[Start of INPUT RECORDS]
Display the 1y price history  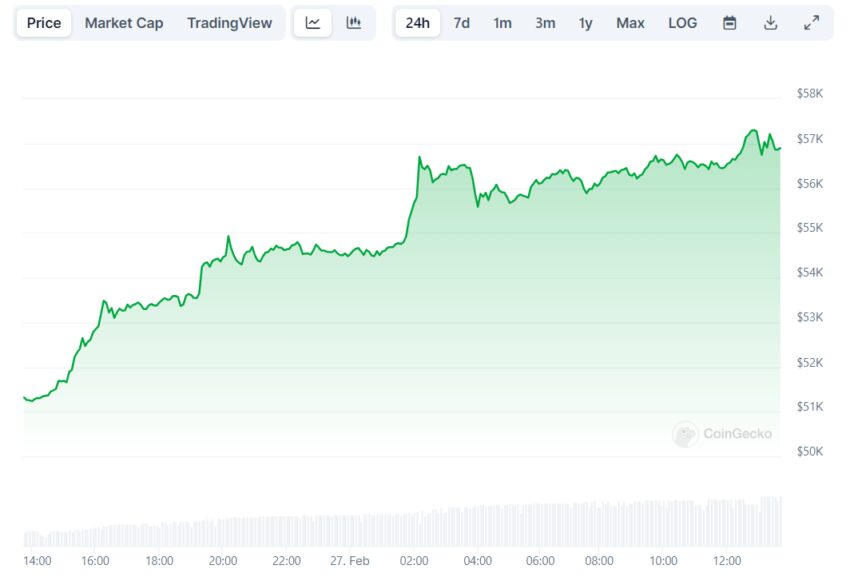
[End of INPUT RECORDS]
[Start of INPUT RECORDS]
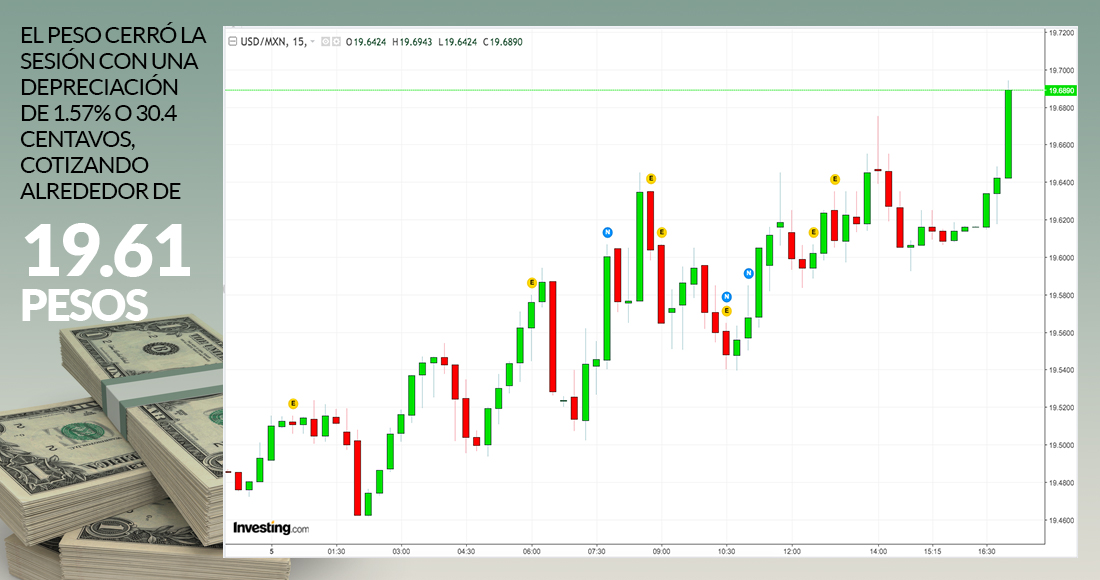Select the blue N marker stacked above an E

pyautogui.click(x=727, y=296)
[End of INPUT RECORDS]
[Start of INPUT RECORDS]
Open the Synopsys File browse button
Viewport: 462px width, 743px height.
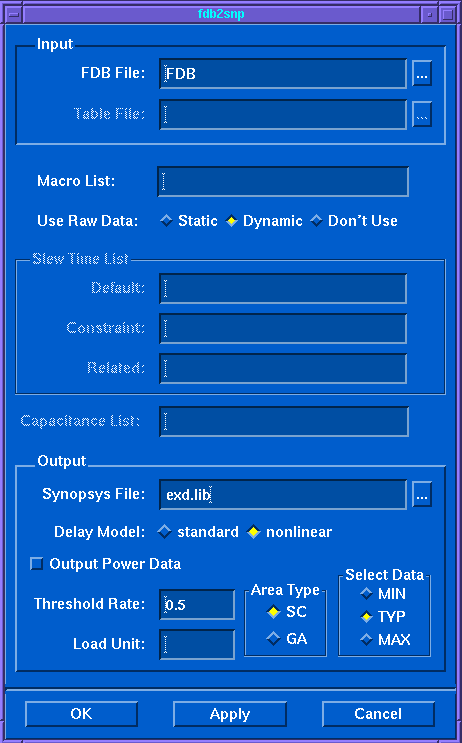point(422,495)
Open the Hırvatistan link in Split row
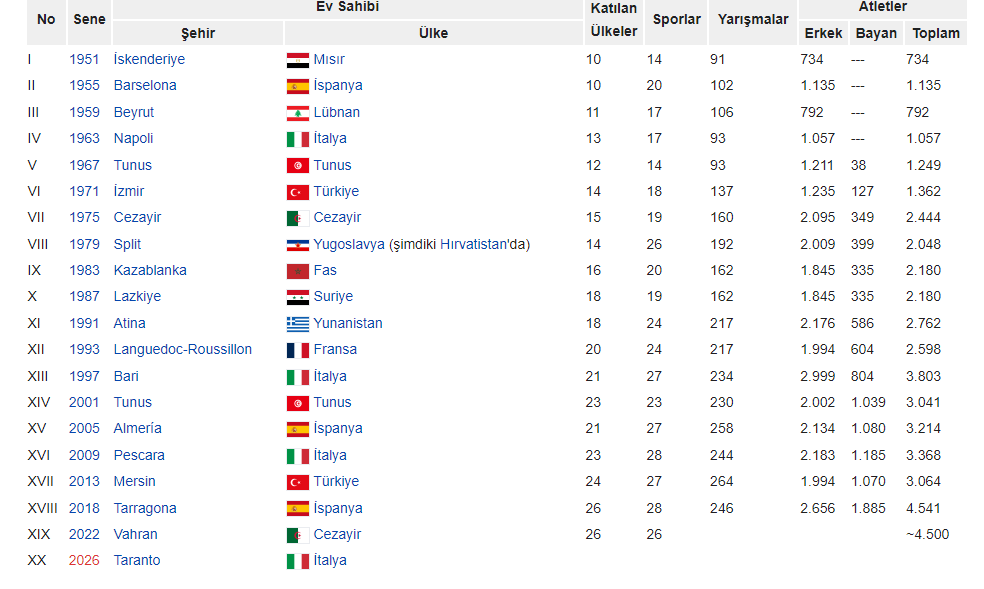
[End of INPUT RECORDS]
▶ TASK BRIEF
Render the rows as a numbered list with blank lines dropped. Start at the line containing "Open the Synopsys File browse button" and stop after the line containing "Open the Hırvatistan link in Split row", taking no other lines, and leave the pictures out of the list.

▶ THE OUTPUT
1. Open the Synopsys File browse button
2. Viewport: 462px width, 743px height.
3. point(422,495)
4. Open the Hırvatistan link in Split row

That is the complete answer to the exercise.